The request →
Reproduce the following entries verbatim.

═════ Data excerpts ═════

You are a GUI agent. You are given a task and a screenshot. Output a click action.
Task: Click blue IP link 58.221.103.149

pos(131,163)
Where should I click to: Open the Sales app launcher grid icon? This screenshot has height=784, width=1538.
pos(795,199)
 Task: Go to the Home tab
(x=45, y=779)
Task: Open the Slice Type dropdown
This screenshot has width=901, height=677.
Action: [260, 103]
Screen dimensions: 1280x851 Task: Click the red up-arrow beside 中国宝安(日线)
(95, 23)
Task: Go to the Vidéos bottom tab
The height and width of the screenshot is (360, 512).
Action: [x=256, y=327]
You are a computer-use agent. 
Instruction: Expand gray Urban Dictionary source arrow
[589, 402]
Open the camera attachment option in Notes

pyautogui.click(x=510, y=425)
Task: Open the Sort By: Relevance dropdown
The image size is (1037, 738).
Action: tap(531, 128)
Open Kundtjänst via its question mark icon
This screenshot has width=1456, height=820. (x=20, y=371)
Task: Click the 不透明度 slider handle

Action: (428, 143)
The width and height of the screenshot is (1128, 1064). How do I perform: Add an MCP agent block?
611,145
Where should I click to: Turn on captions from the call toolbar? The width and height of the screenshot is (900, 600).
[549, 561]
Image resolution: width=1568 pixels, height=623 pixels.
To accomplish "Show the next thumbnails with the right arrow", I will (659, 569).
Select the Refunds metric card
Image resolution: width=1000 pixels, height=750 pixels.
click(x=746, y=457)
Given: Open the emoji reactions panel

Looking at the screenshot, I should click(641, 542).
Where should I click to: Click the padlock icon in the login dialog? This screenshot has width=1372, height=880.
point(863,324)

═════

Exercise output →
You are a GUI agent. You are given a task and a screenshot. Output a click action.
Task: Click blue IP link 58.221.103.149

pos(131,163)
Where should I click to: Open the Sales app launcher grid icon? This screenshot has height=784, width=1538.
pos(795,199)
 Task: Go to the Home tab
(x=45, y=779)
Task: Open the Slice Type dropdown
This screenshot has width=901, height=677.
Action: [260, 103]
Screen dimensions: 1280x851 Task: Click the red up-arrow beside 中国宝安(日线)
(95, 23)
Task: Go to the Vidéos bottom tab
The height and width of the screenshot is (360, 512).
Action: [x=256, y=327]
You are a computer-use agent. 
Instruction: Expand gray Urban Dictionary source arrow
[589, 402]
Open the camera attachment option in Notes

pyautogui.click(x=510, y=425)
Task: Open the Sort By: Relevance dropdown
The image size is (1037, 738).
Action: tap(531, 128)
Open Kundtjänst via its question mark icon
This screenshot has width=1456, height=820. (x=20, y=371)
Task: Click the 不透明度 slider handle

Action: (428, 143)
The width and height of the screenshot is (1128, 1064). How do I perform: Add an MCP agent block?
611,145
Where should I click to: Turn on captions from the call toolbar? The width and height of the screenshot is (900, 600).
[549, 561]
Image resolution: width=1568 pixels, height=623 pixels.
To accomplish "Show the next thumbnails with the right arrow", I will (659, 569).
Select the Refunds metric card
Image resolution: width=1000 pixels, height=750 pixels.
click(x=746, y=457)
Given: Open the emoji reactions panel

Looking at the screenshot, I should click(641, 542).
Where should I click to: Click the padlock icon in the login dialog? This screenshot has width=1372, height=880.
point(863,324)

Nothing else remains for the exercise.